Quando eu era adolescente era recorrente. Ele falava “tchau”, eu entedia “te amo”. Ele falava “te amo”, eu entendia “tchau”. Então eu sempre falava “tcham”, para parecer que eu respondi a mesma coisa que ele me disse e não ser melosa ou grossa na hora errada.

Mas, não, com certeza, a vizinha disse “Tchau. Te amo.” e bateu a porta do apartamento. Em seguida, saiu andando em direção ao elevador com a mesma vontade de viver que eu sinto quando estou com bronquite. Eu fui logo atrás – afinal, era esse mesmo o meu destino. Paramos lado a lado enquanto o mesmo ainda não se encontrava no nosso andar.

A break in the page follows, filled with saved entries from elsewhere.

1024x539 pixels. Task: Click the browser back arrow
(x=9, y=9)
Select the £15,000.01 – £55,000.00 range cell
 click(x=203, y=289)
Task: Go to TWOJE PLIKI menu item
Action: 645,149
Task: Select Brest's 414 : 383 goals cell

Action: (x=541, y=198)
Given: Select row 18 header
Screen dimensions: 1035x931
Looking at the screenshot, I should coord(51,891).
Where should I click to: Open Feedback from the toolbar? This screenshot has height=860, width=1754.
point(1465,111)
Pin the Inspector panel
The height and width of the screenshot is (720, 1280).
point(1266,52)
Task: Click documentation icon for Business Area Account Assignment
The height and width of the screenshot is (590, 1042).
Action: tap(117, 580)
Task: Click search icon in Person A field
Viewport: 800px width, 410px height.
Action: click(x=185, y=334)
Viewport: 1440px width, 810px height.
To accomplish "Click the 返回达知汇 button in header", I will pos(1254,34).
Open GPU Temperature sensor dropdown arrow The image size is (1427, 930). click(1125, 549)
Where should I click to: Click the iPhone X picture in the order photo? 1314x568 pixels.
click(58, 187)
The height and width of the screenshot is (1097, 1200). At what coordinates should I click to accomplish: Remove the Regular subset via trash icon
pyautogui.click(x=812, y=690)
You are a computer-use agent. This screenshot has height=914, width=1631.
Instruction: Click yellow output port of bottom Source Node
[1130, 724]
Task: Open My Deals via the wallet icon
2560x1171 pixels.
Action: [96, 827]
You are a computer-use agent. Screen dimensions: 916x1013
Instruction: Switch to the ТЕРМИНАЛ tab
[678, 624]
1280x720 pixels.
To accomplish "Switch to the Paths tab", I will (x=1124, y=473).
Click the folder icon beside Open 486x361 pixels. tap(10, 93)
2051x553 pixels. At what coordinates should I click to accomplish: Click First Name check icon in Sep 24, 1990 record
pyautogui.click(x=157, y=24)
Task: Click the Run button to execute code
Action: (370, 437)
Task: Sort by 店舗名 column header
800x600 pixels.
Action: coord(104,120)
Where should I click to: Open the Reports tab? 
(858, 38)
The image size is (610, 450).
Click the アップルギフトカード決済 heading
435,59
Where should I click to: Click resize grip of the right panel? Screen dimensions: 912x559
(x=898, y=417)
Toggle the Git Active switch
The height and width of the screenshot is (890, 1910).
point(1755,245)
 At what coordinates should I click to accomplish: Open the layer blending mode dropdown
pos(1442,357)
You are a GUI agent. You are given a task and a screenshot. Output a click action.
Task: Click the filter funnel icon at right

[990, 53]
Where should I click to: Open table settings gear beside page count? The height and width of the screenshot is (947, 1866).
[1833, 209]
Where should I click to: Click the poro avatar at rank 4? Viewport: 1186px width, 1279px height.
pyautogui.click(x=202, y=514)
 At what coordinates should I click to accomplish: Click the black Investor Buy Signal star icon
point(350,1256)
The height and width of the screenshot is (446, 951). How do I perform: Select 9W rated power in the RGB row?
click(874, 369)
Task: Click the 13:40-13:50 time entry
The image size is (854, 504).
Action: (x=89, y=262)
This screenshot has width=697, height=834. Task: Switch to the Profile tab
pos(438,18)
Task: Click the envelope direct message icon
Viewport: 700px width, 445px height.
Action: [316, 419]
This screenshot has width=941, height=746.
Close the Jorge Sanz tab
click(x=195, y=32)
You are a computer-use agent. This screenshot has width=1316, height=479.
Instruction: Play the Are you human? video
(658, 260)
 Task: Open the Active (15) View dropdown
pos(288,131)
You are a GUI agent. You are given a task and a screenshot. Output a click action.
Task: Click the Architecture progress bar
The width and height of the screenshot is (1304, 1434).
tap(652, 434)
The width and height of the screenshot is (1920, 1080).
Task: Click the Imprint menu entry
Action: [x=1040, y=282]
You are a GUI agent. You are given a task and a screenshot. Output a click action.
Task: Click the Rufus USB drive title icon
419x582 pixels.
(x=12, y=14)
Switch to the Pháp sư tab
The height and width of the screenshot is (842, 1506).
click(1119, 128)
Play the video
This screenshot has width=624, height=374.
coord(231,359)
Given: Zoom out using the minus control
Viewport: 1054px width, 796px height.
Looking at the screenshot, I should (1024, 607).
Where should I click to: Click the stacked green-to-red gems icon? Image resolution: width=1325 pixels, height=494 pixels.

A vizinha, então, me olhou nos olhos e depois desviou. Preferiu olhar para a porta do elevador do que trocar um breve cumprimento. O que esperar, afinal, de uma pessoa que fala “te amo” por hábito e não por paixão, pensei. Eu, que só falo “eu te amo” por amor mesmo, não deixei por menos. Botei meu melhor sorriso na cara – mesmo que ela não estivesse mais me olhando – e falei “Bom dia!”. Em resposta, ela resmungou alguma coisa da mesma família do “tcham” que eu dizia na adolescência.

Que pessoa desnecessária! Eu refletia enquanto descíamos o elevador. Lembrei-me do dia que atravessei o nosso corredor e ouvi seu namorado – ou será marido? – cantando alegre no chuveiro. O banheiro deles dá para o nosso corredor e essa é a única impressão que eu tenho do rapaz. Meu vizinho é um cara que canta no chuveiro.

Já minha vizinha fala “eu te amo” no automático e não aprendeu que, quando o elevador chega no térreo, a gente segura a porta para a outra pessoa e se despede trocando sorrisos. Alguns, mais simpáticos, até arriscam um “tenha um bom dia!”. Mas ela não.

Minha vizinha sai reto e não se dá ao trabalho de agradecer nem quando o senhor idoso, também morador do nosso prédio, segura o portão com dificuldades para ela passar calada pela portaria. Grossa. Enfim dou bom dia para o porteiro e percebo: meu “bom dia, seu Mário” tem mais sinceridade que o “Tchau. Te amo.” dessa vizinha.

Pobre vizinho cantor de chuveiro. Pobre vizinha que tem preguiça das palavras. Desejo que as coisas melhorem para vocês em breve. De coração.